The Yukon Beringia Interpretive Centre is a research and exhibition facility located at km 1423 (Mile 886) on the Alaska Highway in Whitehorse, Yukon, which opened in 1997. The focus of the interpretive centre is the story of Beringia, the 3200 km landmass stretching from the Kolyma River in Siberia to the Mackenzie River in Canada, which remained non-glaciated during the Pleistocene due to light snowfall from an arid climate. Beringia is of special interest to archeologists and paleontologists as it played a crucial role in the migrations of many animals and humans between Asia and the Americas. The term Beringia was first coined by the Swedish botanist Eric Hultén in 1937.

During Beringia's long history some animals migrated Easterly (mastodons, gomphotheres, mammoths, various members of the deer family, bison, sheep and muskoxen) others Westerly (equines, camels), and yet others reveal many episodes of dispersal (such as lemmings and voles).

==Research==

Recent research includes the paleobotany around the Bluefish Caves, habitat of ground squirrels (Spermophilus parryii) and their middens, Klondike gold fields, and the Old Crow region which revealed many fossils belonging to mammals that are much rarer in Pleistocene fossil assemblages, including giant beaver (Castoroides ohioensis), broad-fronted moose (Cervalces latifrons), western camel (Camelops hesternus), American mastodon (Mammut americanum), scimitar cat (Homotherium serum), and short-faced bear (Arctodus simus). Radiocarbon dating is ongoing for many of these specimens.

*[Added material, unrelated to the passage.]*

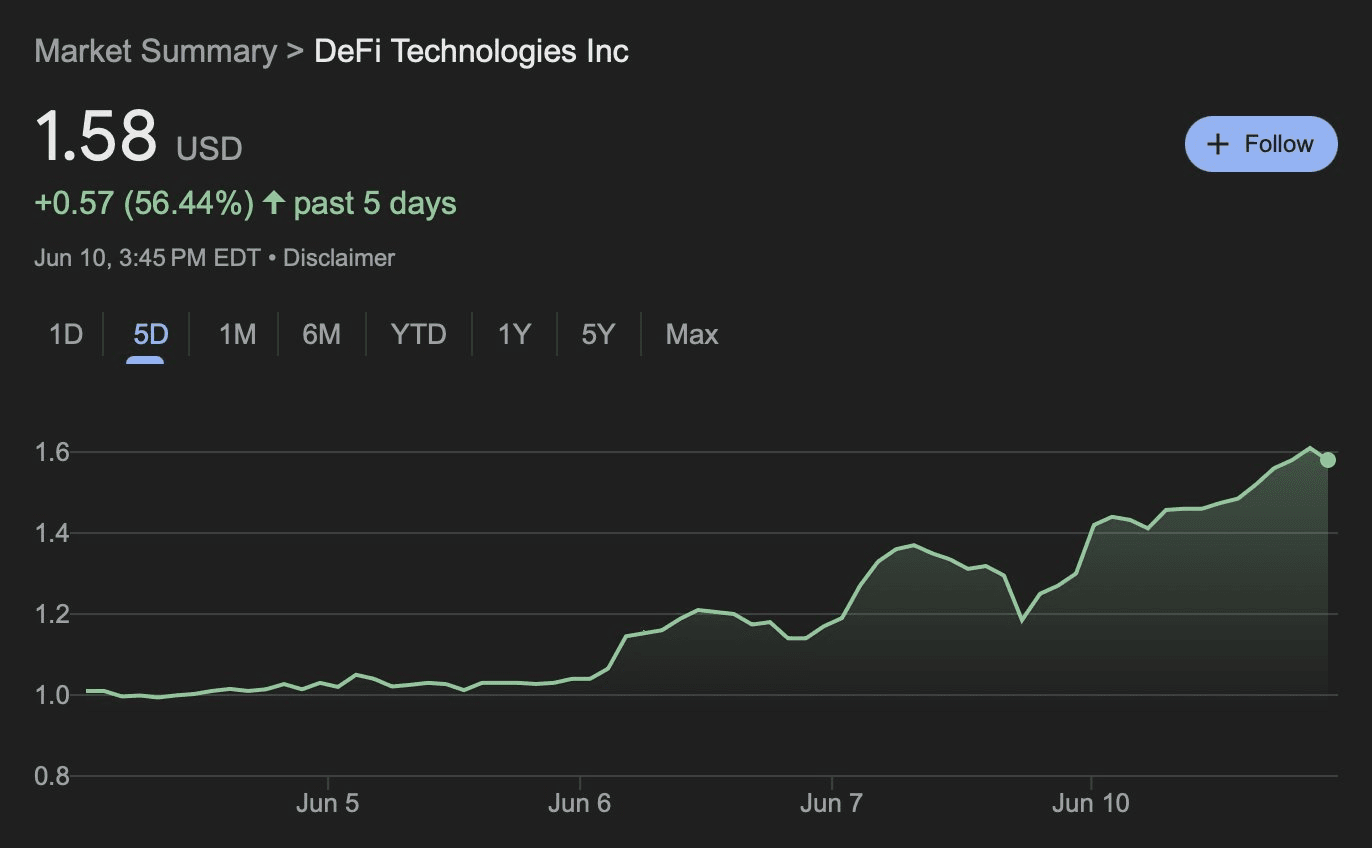Click the Jun 7 date marker
This screenshot has height=848, width=1372.
(832, 804)
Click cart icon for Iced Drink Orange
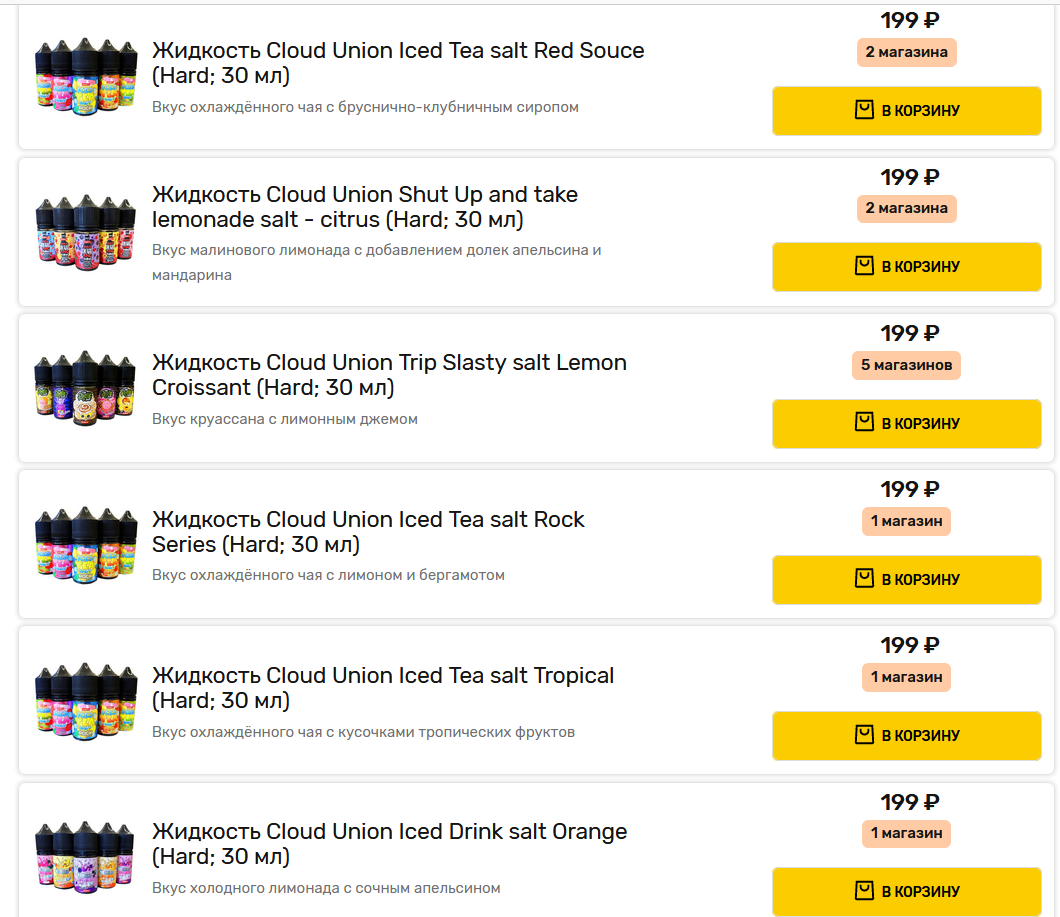This screenshot has width=1060, height=917. (865, 891)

There are also whitefish fossils, approximately 2-million-year-old specimens of Coregonus beringiaensis (a giant beaver), from Ch'ijee's Bluff in the Bluefish Basin on the Porcupine River near Old Crow.

==Authority==
The mandate for the Yukon Beringia Interpretive Centre's activities derives from the Department of Tourism and Culture of the Yukon Territorial Government.

==Affiliations==
The Yukon Beringia Interpretive Centre is affiliated with the Alliance of Natural Museums of Natural History of Canada and the Virtual Museum of Canada.